Немецкие коллеги встретили нас радушно в просторном старинном вестибюле приемного покоя. Однако план дружеского общения внезапно изменился. Где-то произошла серьезная авария, и санитарные машины, одна за другой, стали привозить пострадавших. Наши, естественно, включились в работу и поднялись в операционные. Я в одиночестве растерянно осталась одна. Но тут подошла еще машина, раздались крики, стоны, и санитары втащили немца, который не мог ходить.
Появился молодой доктор, сказал, что ему поручено встретить меня, но, к сожалению, он должен заняться больным. Я поняла и ответила по-немецки: «Будем работать вместе».
Больного положили на рентгеновский стол. Мы сами сделали нужные рентгеновские снимки, проявили их и рассмотрели. Переломов костей не нашли. Кроме того, я быстро и профессионально осмотрела больного и сказала коллеге, что головной, спинной мозг и нервные стволы не повреждены.
Доктор удивился и с уважением посмотрел на меня. Заключение невропатолога для хирургов всегда было некоторой проблемой. Вот тут только мы как- то смущенно познакомились.
Он представился: «Интерн Ирганг!» Я: «Врач-невропатолог Евгения!» Оказалось, что мы ровесники. Однако я была дипломированным врачом-специалистом, а он — всего лишь преддипломным практикантом.
Интерну Иргангу хотелось показать мне, что и он кое-что может сделать для больного. Подвезя его на каталке к какому-то аппарату, он наложил на распухшую стопу больного неизвестные мне электроды, пощелкал клеммами и покрутил какие-то винты прибора. Затем электроды снял, и оказалось, что опухоль почему-то исчезла. Больной встал на обе ноги, поклонился, сказал: «Данке шён» («большое спасибо») и ушел.
Я была сбита с толку и обескуражена действиями Ирганга. Ничего подобного у нас в стране я не знала и не видела. Стараясь не уронить престиж советской медицины, сказала: «Мне неизвестна данная модель прибора!»

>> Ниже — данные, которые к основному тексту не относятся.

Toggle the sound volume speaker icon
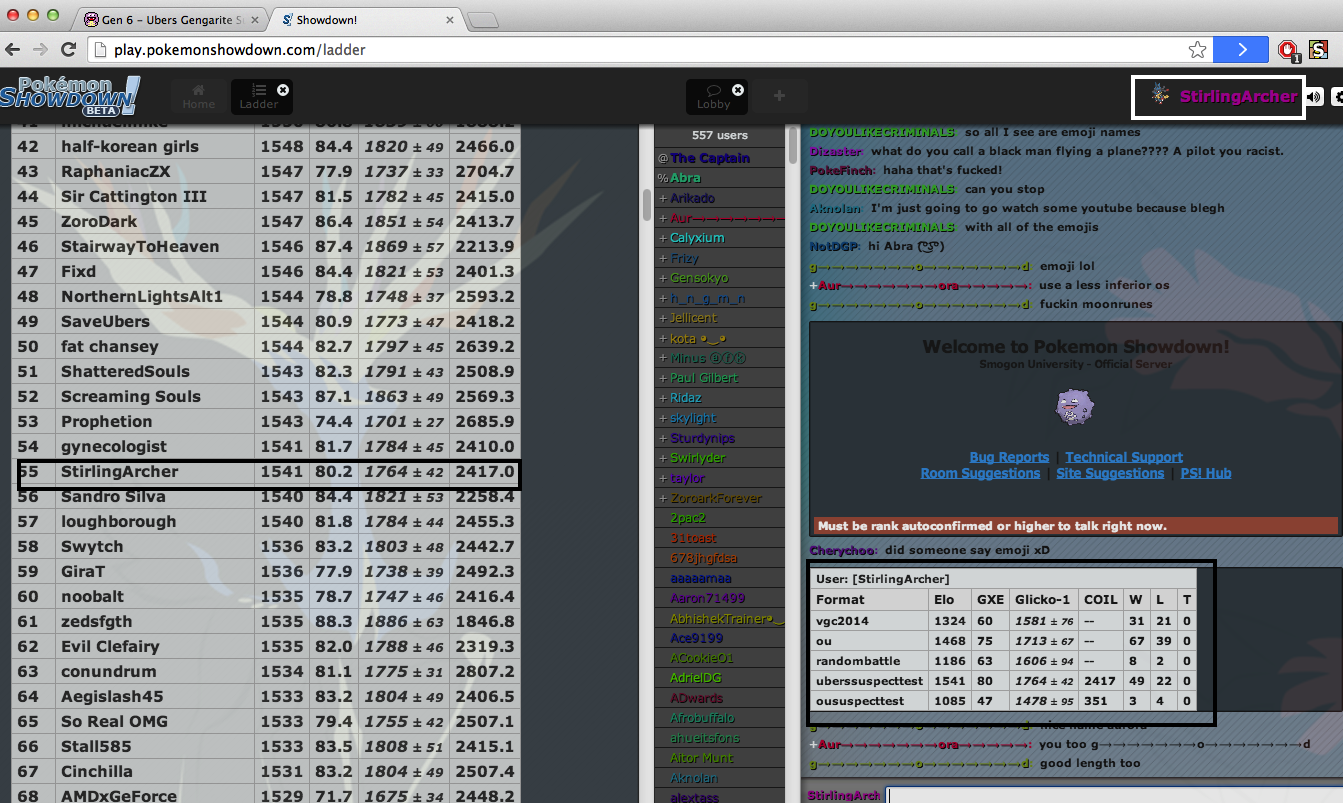pos(1314,97)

Немец с воодушевлением стал объяснять, что этот прибор кустарный, но есть другие, настоящие. Он повел меня по больнице из отделения в отделение, с этажа на этаж, демонстрируя французские и немецкие приборы.
Я задавала массу вопросов, стараясь скрыть свое изумление, а вернее, потрясение увиденным. Под этими электродами, проводящими ток, без боли сверлились и удалялись зубы. Женщины, родив ребенка, мгновенно восстанавливались. Токи, применяемые при перевязке ран, устраняли боль быстро и полностью.